Teams in BOLD won League Championships

| Level | Team | League | Manager |
|---|---|---|---|
| AAA | Las Vegas 51s | Pacific Coast League | Rick Sofield |
| AA | Jacksonville Suns | Southern League | John Shoemaker |
| High A | Vero Beach Dodgers | Florida State League | Bob Mariano |
| A | Wilmington Waves | South Atlantic League | Dino Ebel |
| Rookie | Great Falls Dodgers | Pioneer League | Dave Silvestri |
| Rookie | Gulf Coast Dodgers | Gulf Coast League | Juan Bustabad |
| Rookie | DSL Dodgers | Dominican Summer League |  |

==Major League Baseball draft==

The Dodgers selected 49 players in this draft.
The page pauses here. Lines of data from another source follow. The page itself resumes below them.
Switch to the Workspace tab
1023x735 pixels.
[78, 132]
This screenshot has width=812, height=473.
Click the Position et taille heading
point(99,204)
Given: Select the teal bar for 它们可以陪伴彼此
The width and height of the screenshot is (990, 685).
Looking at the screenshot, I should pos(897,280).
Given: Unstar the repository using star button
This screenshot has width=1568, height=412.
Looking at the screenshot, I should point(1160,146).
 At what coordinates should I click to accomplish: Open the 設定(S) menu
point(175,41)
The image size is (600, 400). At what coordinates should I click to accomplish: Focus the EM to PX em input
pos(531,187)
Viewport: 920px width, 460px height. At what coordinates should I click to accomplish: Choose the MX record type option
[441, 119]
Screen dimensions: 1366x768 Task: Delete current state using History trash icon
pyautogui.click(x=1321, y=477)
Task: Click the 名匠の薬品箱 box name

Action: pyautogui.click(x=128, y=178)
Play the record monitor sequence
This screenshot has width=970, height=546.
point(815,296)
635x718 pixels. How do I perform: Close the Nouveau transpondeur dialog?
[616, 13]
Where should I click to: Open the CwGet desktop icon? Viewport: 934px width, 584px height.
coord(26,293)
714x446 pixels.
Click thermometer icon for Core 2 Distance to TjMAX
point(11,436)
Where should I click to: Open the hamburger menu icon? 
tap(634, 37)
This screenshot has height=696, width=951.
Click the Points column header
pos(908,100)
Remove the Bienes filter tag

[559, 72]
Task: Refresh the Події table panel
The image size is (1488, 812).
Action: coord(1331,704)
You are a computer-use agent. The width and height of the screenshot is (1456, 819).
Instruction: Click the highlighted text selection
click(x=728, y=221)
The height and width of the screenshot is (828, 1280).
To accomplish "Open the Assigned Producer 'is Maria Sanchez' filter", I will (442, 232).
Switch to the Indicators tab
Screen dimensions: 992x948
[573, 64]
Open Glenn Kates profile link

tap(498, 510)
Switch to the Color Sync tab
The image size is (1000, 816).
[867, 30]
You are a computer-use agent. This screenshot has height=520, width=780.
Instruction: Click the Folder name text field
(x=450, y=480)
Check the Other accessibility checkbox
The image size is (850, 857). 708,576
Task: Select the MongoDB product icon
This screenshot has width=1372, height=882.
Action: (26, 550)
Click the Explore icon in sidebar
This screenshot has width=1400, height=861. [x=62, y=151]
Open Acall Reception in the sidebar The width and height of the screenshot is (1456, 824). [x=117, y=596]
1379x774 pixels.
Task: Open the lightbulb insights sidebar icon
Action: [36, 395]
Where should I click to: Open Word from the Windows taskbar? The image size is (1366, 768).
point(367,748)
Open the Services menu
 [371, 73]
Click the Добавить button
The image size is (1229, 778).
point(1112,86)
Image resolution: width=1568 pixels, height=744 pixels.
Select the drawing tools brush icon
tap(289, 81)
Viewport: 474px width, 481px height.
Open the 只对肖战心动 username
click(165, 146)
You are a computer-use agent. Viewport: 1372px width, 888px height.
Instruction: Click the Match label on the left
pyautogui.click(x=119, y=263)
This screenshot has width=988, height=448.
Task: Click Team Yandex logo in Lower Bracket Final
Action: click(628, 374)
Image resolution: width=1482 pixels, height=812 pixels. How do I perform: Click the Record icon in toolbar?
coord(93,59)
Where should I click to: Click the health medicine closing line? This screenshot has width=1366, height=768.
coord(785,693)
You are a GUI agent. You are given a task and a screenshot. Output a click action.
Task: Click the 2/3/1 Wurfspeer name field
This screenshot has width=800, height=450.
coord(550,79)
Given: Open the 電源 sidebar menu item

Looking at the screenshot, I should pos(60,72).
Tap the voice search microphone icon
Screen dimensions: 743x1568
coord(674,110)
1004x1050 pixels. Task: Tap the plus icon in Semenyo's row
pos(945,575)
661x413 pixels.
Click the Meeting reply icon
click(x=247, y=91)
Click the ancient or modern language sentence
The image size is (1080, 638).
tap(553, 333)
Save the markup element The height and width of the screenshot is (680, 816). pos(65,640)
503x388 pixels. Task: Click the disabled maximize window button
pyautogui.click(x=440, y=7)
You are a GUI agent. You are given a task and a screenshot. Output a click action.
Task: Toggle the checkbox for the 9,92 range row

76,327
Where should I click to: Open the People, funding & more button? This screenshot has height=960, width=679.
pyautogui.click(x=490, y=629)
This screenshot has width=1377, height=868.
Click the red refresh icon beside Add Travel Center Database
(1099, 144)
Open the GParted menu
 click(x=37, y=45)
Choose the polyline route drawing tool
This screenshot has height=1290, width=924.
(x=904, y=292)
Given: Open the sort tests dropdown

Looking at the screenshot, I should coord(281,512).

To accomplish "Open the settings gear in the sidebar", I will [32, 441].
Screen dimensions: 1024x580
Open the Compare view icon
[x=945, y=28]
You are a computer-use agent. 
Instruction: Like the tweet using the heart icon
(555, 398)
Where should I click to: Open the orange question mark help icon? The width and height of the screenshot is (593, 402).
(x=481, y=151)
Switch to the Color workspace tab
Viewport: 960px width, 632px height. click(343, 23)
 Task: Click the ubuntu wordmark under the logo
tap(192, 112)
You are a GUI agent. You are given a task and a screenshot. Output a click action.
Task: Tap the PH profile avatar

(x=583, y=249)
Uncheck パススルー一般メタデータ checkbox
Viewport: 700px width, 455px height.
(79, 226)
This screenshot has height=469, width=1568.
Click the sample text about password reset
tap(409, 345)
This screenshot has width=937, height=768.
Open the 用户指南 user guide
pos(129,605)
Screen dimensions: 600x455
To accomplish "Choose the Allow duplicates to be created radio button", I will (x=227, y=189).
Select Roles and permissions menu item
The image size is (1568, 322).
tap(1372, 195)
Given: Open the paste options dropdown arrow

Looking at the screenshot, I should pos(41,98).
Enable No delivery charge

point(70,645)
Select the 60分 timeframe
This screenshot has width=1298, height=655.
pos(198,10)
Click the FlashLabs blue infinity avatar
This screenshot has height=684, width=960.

Of those, only three of them would eventually play Major League baseball. They lost their first round pick this year to the Atlanta Braves as a result of their signing free agent pitcher Andy Ashby. The second round pick was right-handed pitcher Billy Pilkington from Santiago High School in Garden Grove, California. He played four seasons in the minors and had a record of 30-21 and a 3.67 ERA in 19 games (17 starts) before he was released. This years draft class was so bad that only four players in the top 20 picks even reached AAA.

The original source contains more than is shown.